Adjusted R-Squared (Adj. R² = 0.009): After taking into account the number of predictors (in this example, just one), the adjusted R-squared value of 0.009 indicates that the “gen” variable, with our four coded generations, explain roughly 0.9% of the variance in the authoritarian values scale for Greece. Statistically significant as it may be, this indicates that the model only partially explains the diversity in authoritarian views, suggesting that variables other than generational variations may be important in forming these beliefs.

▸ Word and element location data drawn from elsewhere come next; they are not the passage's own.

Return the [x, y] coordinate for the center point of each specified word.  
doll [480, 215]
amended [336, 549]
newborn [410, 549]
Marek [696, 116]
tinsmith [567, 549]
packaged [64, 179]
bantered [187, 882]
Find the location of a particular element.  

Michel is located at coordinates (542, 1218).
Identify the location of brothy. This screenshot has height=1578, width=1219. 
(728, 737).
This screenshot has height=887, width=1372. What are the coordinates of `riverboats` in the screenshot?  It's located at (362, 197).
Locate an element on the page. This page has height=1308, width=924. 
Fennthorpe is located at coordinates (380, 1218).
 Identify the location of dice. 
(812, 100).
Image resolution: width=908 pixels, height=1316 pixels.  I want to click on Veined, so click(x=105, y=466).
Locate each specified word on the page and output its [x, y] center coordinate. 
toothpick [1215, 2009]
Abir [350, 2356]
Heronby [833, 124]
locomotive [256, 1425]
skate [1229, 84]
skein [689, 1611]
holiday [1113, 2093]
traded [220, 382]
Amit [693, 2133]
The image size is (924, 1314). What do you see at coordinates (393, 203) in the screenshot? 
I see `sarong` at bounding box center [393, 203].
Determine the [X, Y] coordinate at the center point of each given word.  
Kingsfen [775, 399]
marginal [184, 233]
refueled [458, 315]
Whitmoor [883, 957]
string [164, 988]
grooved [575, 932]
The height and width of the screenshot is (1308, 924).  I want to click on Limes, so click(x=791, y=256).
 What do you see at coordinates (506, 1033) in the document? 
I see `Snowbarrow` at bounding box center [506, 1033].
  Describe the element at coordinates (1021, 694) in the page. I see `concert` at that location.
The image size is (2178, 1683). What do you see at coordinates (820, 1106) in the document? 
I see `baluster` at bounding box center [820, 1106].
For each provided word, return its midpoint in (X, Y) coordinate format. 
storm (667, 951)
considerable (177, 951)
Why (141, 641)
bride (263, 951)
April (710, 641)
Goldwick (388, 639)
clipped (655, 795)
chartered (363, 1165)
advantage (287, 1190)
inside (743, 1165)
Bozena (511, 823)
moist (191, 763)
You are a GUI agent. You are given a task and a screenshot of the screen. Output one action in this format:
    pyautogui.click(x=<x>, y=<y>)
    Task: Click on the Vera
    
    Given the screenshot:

Interpretation: There is no statistically significant difference between males and females. Additionally, the left/right model demonstrates statistical relevance, with those who choose to remain in the “Right” group (as opposed to the “Left” reference category) scoring, on average, 8.8 points lower on the authoritarian value scale (which ranges from 0-100). However, the biggest variance explained, at 3.6%, still remains. Confidence intervals provide ranges for true population paramteres across 95% of random samples for each predictor variable.